In robustness checks, we forecasted 2020 trends using autoregressive integrated moving average models (ARIMA), finding similar results. See online appendix Figure A1.

12

The ACS does not collect data on nonresident parents, grandparents, or extended kin. As a result, our estimates of the shares of doubled-up households do not account for kin mortality. Overall, kin mortality may have impacted the share of children in doubled-up arrangements in ways that are hard to predict. First, mortality of all grandparents and extended family members during 2020 contributes to reducing the availability of kin to partake in doubled-up arrangements (potentially decreasing the overall share of doubled-up households during COVID).
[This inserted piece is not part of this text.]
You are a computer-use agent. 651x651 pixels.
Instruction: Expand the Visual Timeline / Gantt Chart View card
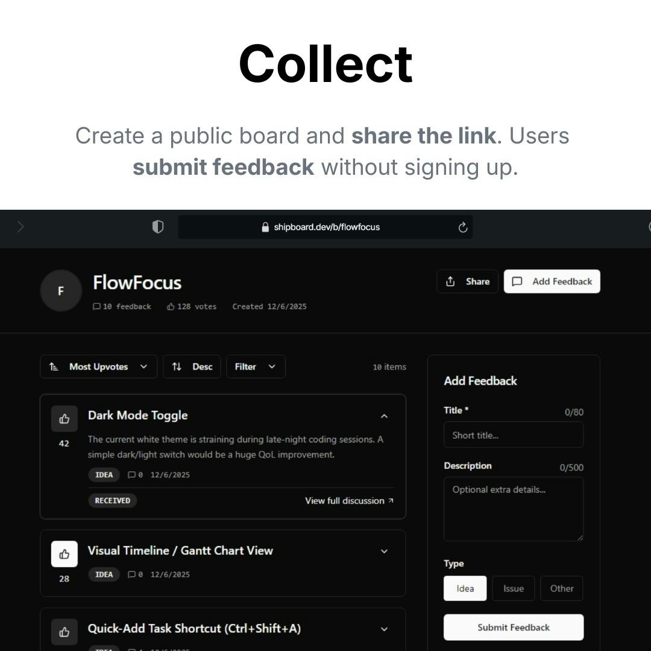point(385,551)
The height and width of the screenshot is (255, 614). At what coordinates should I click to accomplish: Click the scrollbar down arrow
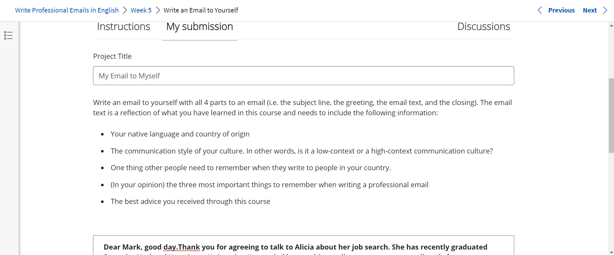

Increases in mortality of parents could also reduce the share of children experiencing doubled-up arrangements if they no longer live with any living parents, though the share of children living with no parents present remained constant before and during 2020 (∼ 4%). Last, mortality of some but not all of the (grand)parents may have motivated surviving (grand)parents to double up.

13

In online appendix Figure A3, we reproduce Figure 1 using CPS monthly data aggregated to the annual level. The CPS results generally corroborate the findings in the ACS data. A notable exception, the “excess” doubling-up during COVID, is driven not by multigenerational households but by other extended households. An important limitation of the CPS data is that it does not identify grandparents who are in-laws of the household head, meaning that it likely misplaces a substantial share of multigenerational households as “other extended” households.

14

The April–June quarter was particularly affected by pandemic lockdowns that might have affected data quality, particularly among lower income households and Black and Hispanic ones. Thus, our estimates likely represent a lower bound of the effect of the pandemic on “excess” doubling-up.

15

Results by demographic characteristics obtained using annual estimates from the ACS are largely corroborated by within-year trends using CPS data (available upon request).

16

Results differentiating mothers who were unemployed and mothers who were out of the labor force suggest similar increases in exposure to multigenerational arrangements for both groups (see online appendix Figure A4).

17

This result is robust to alternative model specifications (i.e., logit vs. LPM) and specification of control variables (i.e., controlling for educational achievement and work status of both resident parents).